Well on Sunday morning she was grouchier than usual, and when I took her back to bed with us to snuggle, she was like a little reactor. She smelled kind of funny and sour, and I could feel her super hot head burning me through my shirt. She's just sort of flailing around unhappily while Lazlo and I are going over the reasons why we are bad parents:
1. The children's tylenol ran out last time she was sick and we never bought anymore.
2. That thermometer parents are supposed to have... Yeah we don't have one.
3. The doctor's office is closed on Sundays. Do you have that backup number? No? I thought you had it...
4. Doesn't the doctor cost money? What day of the month is it? Uh-huh. Well let's just waitandsee okay?
Right. So Lazlo is dispatched for tylenol, and I walk the hot potato around and around the house because she REALLY does not want to be set down. Long story short- we buy the reduced-for-quick-sale Spongebob digital thermometer and wrestle it into Wren's wriggly armpit while she throws a perfectly understandable screaming fit. Did I mention we were in the car outside Von's? We're those parents. At least we didn't go rectal. Anyway, we gave up before the buzzer went off because she was at 101.5, which is high enough to freak me out. But Dr. Lazlo M.D. who-went-to-medical-school-for-seven-years was not at all concerned. Why? Oh because he read this website. And the website said that a fever in a baby is totally normal. Only idiots and alarmists worry that high fevers give babies brain damage. That old fashioned science has all been discredited by this WEBSITE.
I am happy to be told that I'm being a paranoid worrier by a real live doctor. But a website that I probably couldn't have used as a legitimate source for a report on the human body in 9th grade... I'd rather scrounge up the $10 for the copay.
Her fever stayed nastilly high all day Sunday and into Monday morning, when I took her to our wizened old pediatrician. As I was waiting to go in I heard the nurses talking about his last medical school class reunion. Turns our 23 members of his graduating class are dead, and he's one of like 14 still practicing. Yeah you guys thought I was exagerating- but when I say wizened I mean wizened. Anyway the verdict was mystery virus + red throat. No ear infection (woo-hoo) and probably not anything requiring amoxocil, which he gave me anyway. Poor Wren, who's usually so easygoing, screamed the whole time, which I could understand duing the rectal temperature taking, but not so much during his failed attempt to listen to her heart. I'm surprised she didn't blow out his eardrums. But perhaps they're long gone and he only pretends to use the stethescope.
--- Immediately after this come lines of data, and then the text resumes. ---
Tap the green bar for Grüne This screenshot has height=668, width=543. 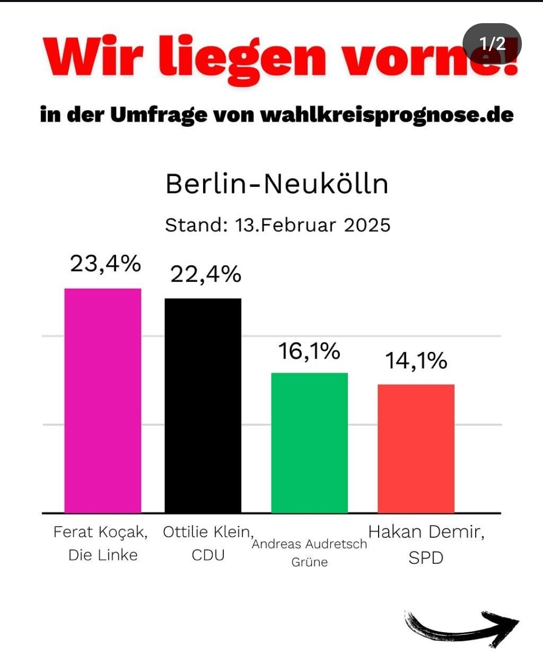tap(309, 442)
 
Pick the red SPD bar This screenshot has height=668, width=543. tap(416, 448)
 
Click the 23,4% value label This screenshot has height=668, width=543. tap(105, 264)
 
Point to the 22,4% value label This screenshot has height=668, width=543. tap(206, 274)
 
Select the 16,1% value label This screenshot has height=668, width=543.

Baby Lethargo ran a fever all day Monday too and I was really wishing I had one of those slings that expand as your baby grows so you can carry your 14 year old to school. Wren was extra clingly and usually I'd just tell her to get over it, but it's mean to make a sick baby sit on the floor when she wants to be held. She woke up this morning nice and cool, and seems to be more sleepy than usual, but otherwise she's back to her dog-baiting antics. It's nice to have her back to normal and I'm always so so grateful to have such a healthy family. Thank God.

Glad to hear that the hot potato has cooled off...and I really enjoy your blog entries, you're a great writer.
you totally don't put space after a sentence ending period. it's endearing, and so are your entries.